OBJECTIVES -
A. Answer these questions from the piece on Clarice Lispector's Água Viva, marking each answer to match:
(i) Whose introductory essay is quoted at the start?
(ii) Whose editorial method was described as "breathing together"?
(iii) What does the piece call the shape and essence of Água Viva?
B. In the piece on Clarice Lispector's Água Viva, rewrite the paragraph beginning "In the first fragment" more briefly while keeping its main facts.
C. Reproduce word for word the part of the piece on Clarice Lispector's Água Viva starting at "Clarice Lispector’s Água Viva" and ending at "collapse of meaning.".

TEXT SHOWN -
Clarice Lispector’s Água Viva

Benjamin Moser, in his introductory essay to Clarice Lispector’s Água Viva, writes “Clarice pushed her language as far as it could go without risking incoherence. The book was written in fragments, and Olga Borelli’s editorial method, she wrote, was ‘breathing together, it’s breathing together.'” In Água Viva Lispector eschews traditional narrative structure and adopts a fragmentary form more familiar to readers of Beckett. Though Lispector evinces a Beckettian influence her style is less bleak, and takes less risk of a total collapse of meaning.

In the first fragment, Lispector writes,”Hallelujah, I shout, hallelujah merging with the darkest howl of the pain of separation but a shout of diabolic joy.” Aside from its expression of worship, hallelujah is musical composition based on the word. The shape and essence of Água Viva is atonal music, describing an arc through repetition and difference. She goes on to write,”You don’t understand music: you hear it. So hear me with your whole body.”

DATA -
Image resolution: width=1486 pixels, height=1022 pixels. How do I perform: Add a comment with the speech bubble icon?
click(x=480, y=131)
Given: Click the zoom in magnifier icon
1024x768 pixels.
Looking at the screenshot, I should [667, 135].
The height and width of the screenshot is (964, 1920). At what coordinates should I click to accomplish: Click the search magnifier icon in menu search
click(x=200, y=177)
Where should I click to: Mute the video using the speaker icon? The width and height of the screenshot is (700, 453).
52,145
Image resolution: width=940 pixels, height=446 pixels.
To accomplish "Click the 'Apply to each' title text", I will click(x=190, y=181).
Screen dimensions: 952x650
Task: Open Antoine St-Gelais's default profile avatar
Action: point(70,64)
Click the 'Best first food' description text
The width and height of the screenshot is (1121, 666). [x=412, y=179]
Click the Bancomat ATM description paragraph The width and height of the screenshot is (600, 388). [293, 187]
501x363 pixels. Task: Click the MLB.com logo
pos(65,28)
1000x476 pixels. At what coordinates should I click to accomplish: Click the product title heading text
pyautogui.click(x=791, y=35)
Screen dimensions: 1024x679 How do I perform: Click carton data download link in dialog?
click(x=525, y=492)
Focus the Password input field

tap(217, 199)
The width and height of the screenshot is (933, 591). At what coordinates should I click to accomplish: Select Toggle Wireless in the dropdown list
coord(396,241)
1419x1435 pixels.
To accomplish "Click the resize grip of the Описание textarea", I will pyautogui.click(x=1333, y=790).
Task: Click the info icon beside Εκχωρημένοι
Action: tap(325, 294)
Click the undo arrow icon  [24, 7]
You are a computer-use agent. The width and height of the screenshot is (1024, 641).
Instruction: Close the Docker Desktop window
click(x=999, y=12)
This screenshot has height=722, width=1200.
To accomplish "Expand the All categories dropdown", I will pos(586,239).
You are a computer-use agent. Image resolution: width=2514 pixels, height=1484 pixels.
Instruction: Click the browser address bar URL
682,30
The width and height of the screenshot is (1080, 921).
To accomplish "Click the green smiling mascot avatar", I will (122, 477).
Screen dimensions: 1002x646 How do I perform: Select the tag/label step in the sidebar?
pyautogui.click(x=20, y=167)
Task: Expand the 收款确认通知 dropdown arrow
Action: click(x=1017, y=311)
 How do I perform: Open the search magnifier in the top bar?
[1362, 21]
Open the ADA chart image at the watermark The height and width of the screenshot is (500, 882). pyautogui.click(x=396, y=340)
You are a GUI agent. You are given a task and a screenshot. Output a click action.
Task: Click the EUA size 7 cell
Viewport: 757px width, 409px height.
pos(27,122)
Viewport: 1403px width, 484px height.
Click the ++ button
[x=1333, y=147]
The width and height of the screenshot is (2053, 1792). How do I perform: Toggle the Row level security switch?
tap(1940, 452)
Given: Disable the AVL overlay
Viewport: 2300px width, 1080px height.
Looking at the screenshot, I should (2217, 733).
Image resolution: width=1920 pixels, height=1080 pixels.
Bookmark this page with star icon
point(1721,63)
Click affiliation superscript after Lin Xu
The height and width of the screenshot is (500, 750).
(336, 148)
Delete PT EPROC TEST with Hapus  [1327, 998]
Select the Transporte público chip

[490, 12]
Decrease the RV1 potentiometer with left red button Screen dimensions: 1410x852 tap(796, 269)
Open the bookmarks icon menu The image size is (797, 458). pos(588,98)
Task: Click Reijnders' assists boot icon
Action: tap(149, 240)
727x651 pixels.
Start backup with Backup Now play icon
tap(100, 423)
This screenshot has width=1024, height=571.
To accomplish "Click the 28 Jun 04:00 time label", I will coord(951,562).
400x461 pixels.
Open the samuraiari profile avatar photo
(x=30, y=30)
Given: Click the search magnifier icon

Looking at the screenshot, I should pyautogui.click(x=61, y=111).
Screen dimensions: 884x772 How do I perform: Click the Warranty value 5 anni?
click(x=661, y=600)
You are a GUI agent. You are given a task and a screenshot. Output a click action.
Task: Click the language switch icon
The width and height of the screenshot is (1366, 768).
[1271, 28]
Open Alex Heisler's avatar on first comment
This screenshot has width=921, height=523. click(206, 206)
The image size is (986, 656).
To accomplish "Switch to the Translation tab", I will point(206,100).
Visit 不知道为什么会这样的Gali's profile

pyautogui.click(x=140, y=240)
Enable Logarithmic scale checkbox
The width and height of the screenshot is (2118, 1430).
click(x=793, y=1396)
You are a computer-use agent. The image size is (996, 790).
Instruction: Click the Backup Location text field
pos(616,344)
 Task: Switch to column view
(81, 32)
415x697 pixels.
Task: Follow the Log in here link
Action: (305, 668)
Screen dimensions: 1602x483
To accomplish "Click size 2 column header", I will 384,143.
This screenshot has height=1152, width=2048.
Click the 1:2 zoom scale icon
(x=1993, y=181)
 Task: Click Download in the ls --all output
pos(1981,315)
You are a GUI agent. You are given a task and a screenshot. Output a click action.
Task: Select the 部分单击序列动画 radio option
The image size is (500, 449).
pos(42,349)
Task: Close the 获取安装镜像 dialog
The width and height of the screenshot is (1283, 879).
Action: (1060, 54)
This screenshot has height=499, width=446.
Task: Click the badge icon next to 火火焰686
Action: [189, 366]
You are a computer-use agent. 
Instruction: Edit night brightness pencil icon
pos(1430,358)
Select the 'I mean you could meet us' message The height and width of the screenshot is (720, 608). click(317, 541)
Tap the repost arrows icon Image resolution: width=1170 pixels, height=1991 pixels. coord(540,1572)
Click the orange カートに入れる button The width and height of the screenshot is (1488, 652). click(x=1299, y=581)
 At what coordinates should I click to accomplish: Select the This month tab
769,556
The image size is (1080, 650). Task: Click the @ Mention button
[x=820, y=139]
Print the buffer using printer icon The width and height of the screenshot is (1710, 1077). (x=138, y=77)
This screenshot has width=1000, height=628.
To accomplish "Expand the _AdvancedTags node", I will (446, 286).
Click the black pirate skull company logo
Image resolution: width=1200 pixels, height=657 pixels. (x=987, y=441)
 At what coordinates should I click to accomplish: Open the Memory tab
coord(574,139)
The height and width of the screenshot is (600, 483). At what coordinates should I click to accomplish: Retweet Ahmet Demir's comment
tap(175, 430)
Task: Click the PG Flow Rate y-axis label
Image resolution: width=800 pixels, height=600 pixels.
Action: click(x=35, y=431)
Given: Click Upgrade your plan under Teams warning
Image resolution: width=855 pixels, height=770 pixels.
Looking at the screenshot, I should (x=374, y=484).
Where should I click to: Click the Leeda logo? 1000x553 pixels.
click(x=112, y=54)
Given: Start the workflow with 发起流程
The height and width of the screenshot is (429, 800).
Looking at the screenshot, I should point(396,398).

TASK-BY-TASK RESULTS -
A.
(i) Benjamin Moser's
(ii) Olga Borelli's
(iii) Atonal music

B. In the first fragment, Lispector shouts "hallelujah." The shout merges with a howl of the pain of separation but is also one of diabolic joy. Besides expressing worship, hallelujah is a musical composition based on the word. Água Viva takes the shape of atonal music, moving in an arc through repetition and difference. Lispector tells the reader that music is heard rather than understood and asks to be heard with the whole body.

C.
Clarice Lispector’s Água Viva

Benjamin Moser, in his introductory essay to Clarice Lispector’s Água Viva, writes “Clarice pushed her language as far as it could go without risking incoherence. The book was written in fragments, and Olga Borelli’s editorial method, she wrote, was ‘breathing together, it’s breathing together.'” In Água Viva Lispector eschews traditional narrative structure and adopts a fragmentary form more familiar to readers of Beckett. Though Lispector evinces a Beckettian influence her style is less bleak, and takes less risk of a total collapse of meaning.